Published: 12/6/2022 1:58:34 PM
Modified: 12/6/2022 1:58:12 PM

Joe Ribsam is director of the Division for Children, Youth & Families at the New Hampshire Department of Health and Human Services.

Over the last five years, New Hampshire has transformed the way it serves juvenile offenders. During this time, the number of youth in detention at any one time has fallen from a peak of 75 to an average of twelve, a reduction of 600%.

This has been accomplished by redesigning the juvenile justice system in a way that provides accountability without criminalization, offering alternatives to justice system involvement, and providing an individualized approach based on youth’s risks and needs. New Hampshire has among the very lowest rates of juvenile incarceration and violent crime in the country.

Some youth still are court-ordered to detention at the Sununu Youth Services Center (SYSC), usually for very brief periods of time, to maintain community safety. In prior decades, their experience was highly punitive, resembling a jail or prison. SYSC today is a very different place; it is designed around a modern, humane, data-driven understanding of the factors underlying youth’s aggressive or illegal behavior, and the services needed to help them achieve positive outcomes.

Most of these young people have endured hardship in their young lives beyond comprehension. As their case files reveal, and brain science confirms, their challenging behaviors are largely rooted in the adversity, poverty, neglect, and abuse they have shouldered.

As the State, our job is to address their underlying issues and to ensure individuals, families, and communities are safe.
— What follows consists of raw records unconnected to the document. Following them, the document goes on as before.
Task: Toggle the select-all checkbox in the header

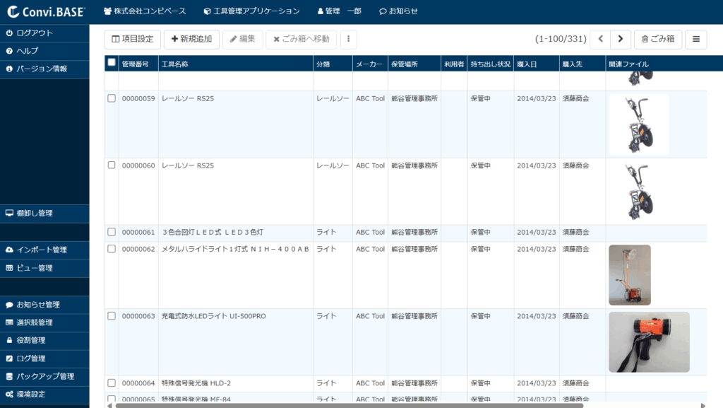Action: point(112,63)
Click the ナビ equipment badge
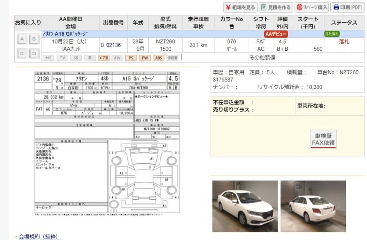Viewport: 367px width, 240px height. (x=48, y=58)
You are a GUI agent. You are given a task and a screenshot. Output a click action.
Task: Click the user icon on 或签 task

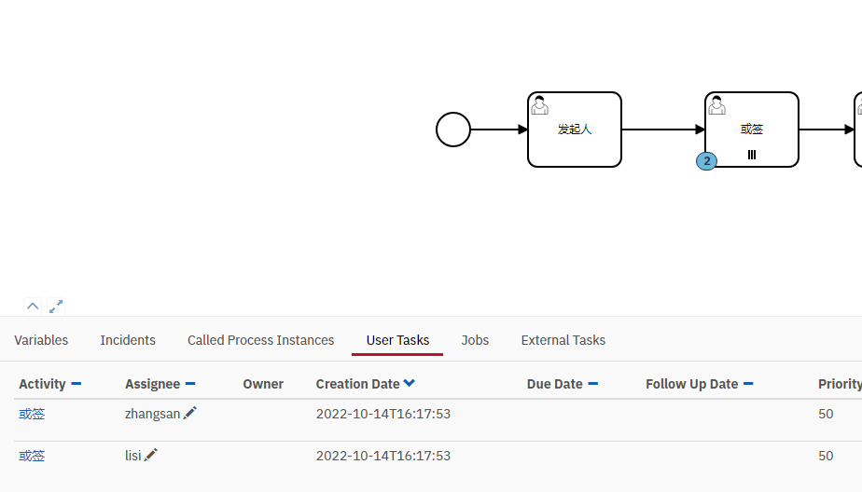click(x=716, y=105)
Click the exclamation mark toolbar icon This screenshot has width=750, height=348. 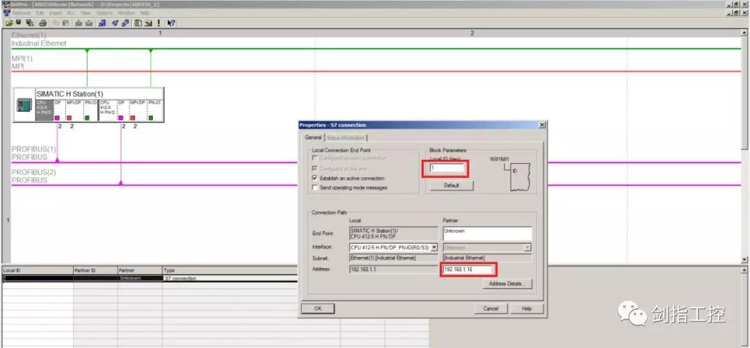[159, 22]
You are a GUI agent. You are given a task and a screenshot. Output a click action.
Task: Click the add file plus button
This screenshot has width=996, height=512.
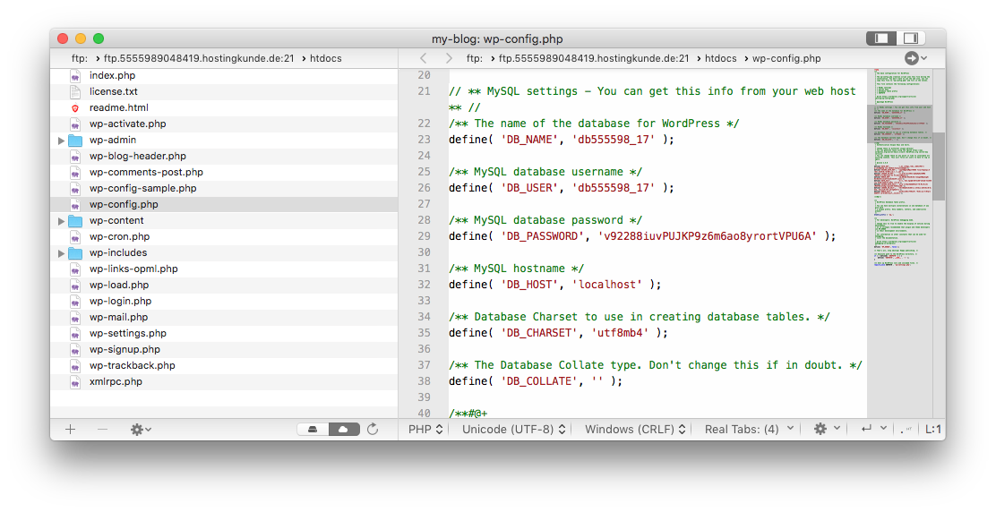[x=70, y=430]
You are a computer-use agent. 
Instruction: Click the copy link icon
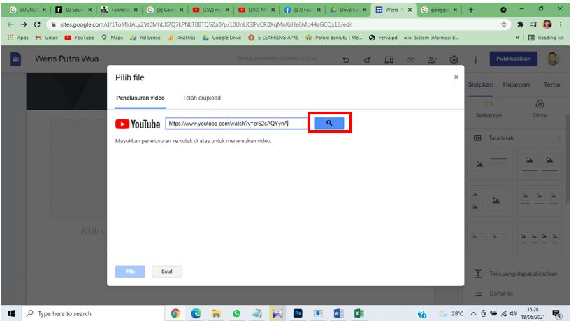pyautogui.click(x=411, y=60)
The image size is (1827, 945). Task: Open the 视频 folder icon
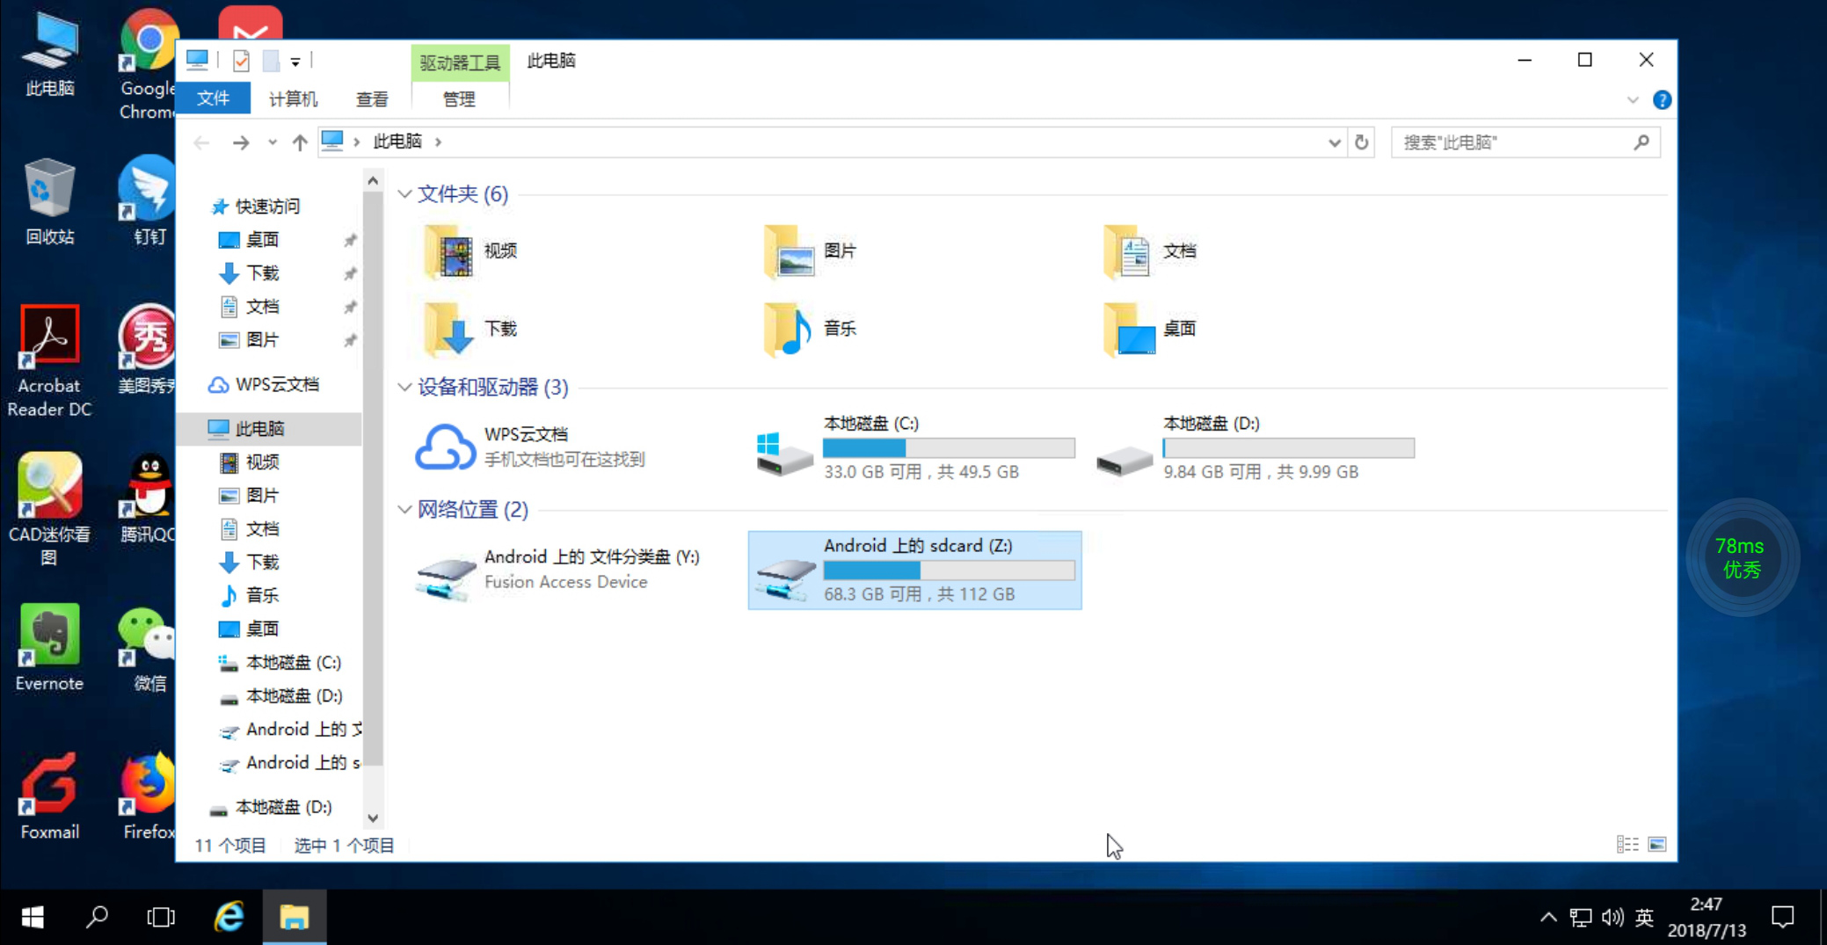coord(449,251)
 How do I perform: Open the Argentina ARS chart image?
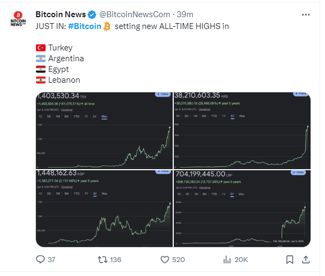pos(242,130)
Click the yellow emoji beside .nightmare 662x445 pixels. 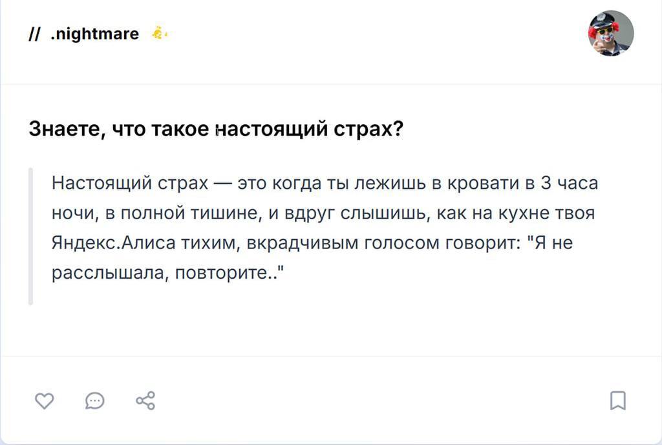point(159,33)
We do this by engaging a team of clinicians and counselors to design and implement treatment plans for each detained or committed youth, to help them build skills in educational and recreational arenas, and to work collaboratively with community partners to wrap services around their families that promote long-term stability.
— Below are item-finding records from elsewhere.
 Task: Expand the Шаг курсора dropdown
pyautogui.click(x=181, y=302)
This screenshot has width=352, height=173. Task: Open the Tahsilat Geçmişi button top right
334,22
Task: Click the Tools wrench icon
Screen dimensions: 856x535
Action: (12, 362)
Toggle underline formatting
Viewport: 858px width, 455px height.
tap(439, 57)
As we work to support more youth and families in community-based settings, we are faced with a question: what is the best way to care for the small but highly complex population of young people who require placement in a secure facility in the future?
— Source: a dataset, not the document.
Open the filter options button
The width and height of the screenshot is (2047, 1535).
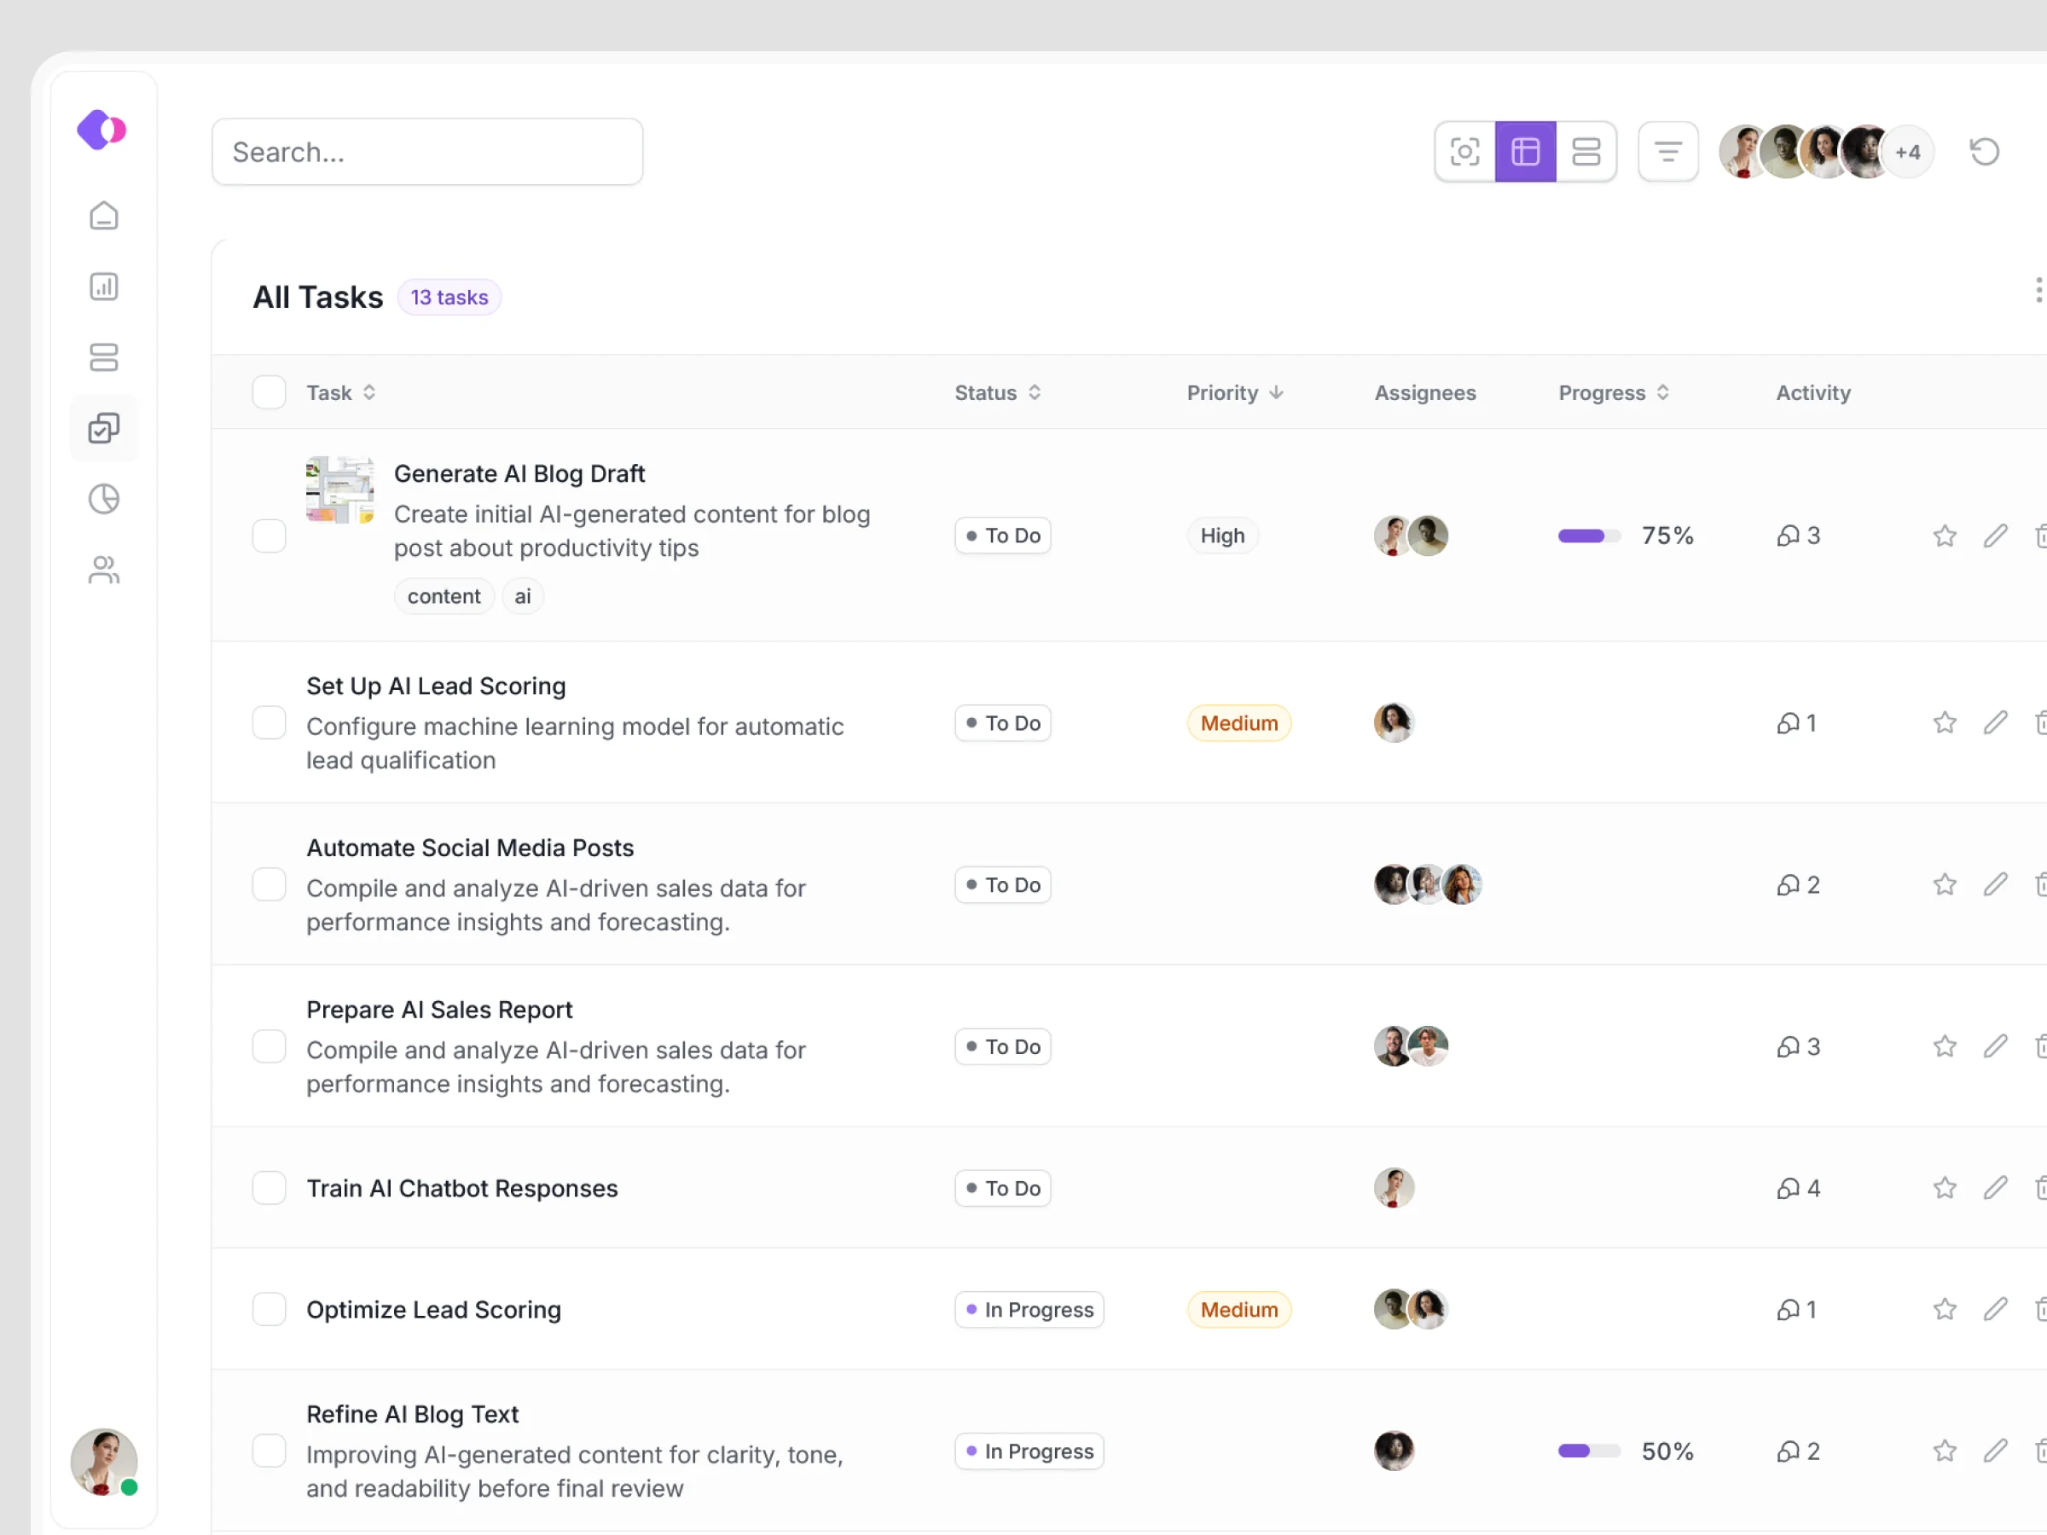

Everyone agrees the current SYSC isn’t appropriate: a facility with 144 beds that typically houses 12 young people is neither therapeutically nor financially sound. The problem is that current law requires the State to shut down the facility in a matter of months without a plan in place to care for these children.

In the fall of 2021, DHHS provided a comprehensive plan for building on other reforms in juvenile justice by reimagining the role of detention as a place of last resort and first-rate care. This plan involves closing SYSC and replacing it with a small, home-like program dedicated to trauma-informed care and evidence-based practices.

This architecturally secure, therapeutically-oriented approach is situated within New Hampshire’s robust System of Care, incorporating the same standardized treatment assessments, community-based care coordination, and comprehensive services that are proven to improve lives. A bipartisan legislative committee assigned to study the options recommended adoption of DHHS’ plan.

Unfortunately, in the shuffle of the 2021-2022 legislative session, there was limited public awareness of this plan. During the Committee of Conference final sprint before the end of the legislative session, legislative negotiations broke down over the number of beds; opponents of the proposed policy solution were unwilling to support a facility with more than 12 beds.

We agree that the facility should be as small as necessary to meet the need. However, the proposal to limit the size of the facility to only 12 beds is inadequate to meet the needs of our youth and community. At times, New Hampshire needs up to 18 beds in order to safely care for youth who may require separate space based on their gender, clinical needs, or court orders (for example, requirements to separate youth involved in related criminal activity).

Establishing a size that is too small will pose a risk to the community and to the youth who are placed at the facility.

The delay in finding a solution has already had serious consequences. Facing a pending closure, uncertain future, and ample employment alternatives, one-third of staff have already resigned. Overtime demands have been extremely difficult. Recruitment is all but impossible.

Absent agreement, SYSC will close in March 2023 without any place to send the youth. We have contacted other states, that do not have space to accept them, no matter what we offer to pay. Current law will not allow county jails to care for these youth, nor is an adult correctional setting appropriate or safe. We need the Legislature to act. We need approval of the original DHHS plan to build a small but adequate therapeutic replacement.

New Hampshire is a national leader in its child protective and juvenile justice services. Failing to act on a responsible closure and replacement plan will put the well-being of some of our most vulnerable residents and families in jeopardy. Instead, let’s open the door to safe and stable outcomes for children and communities.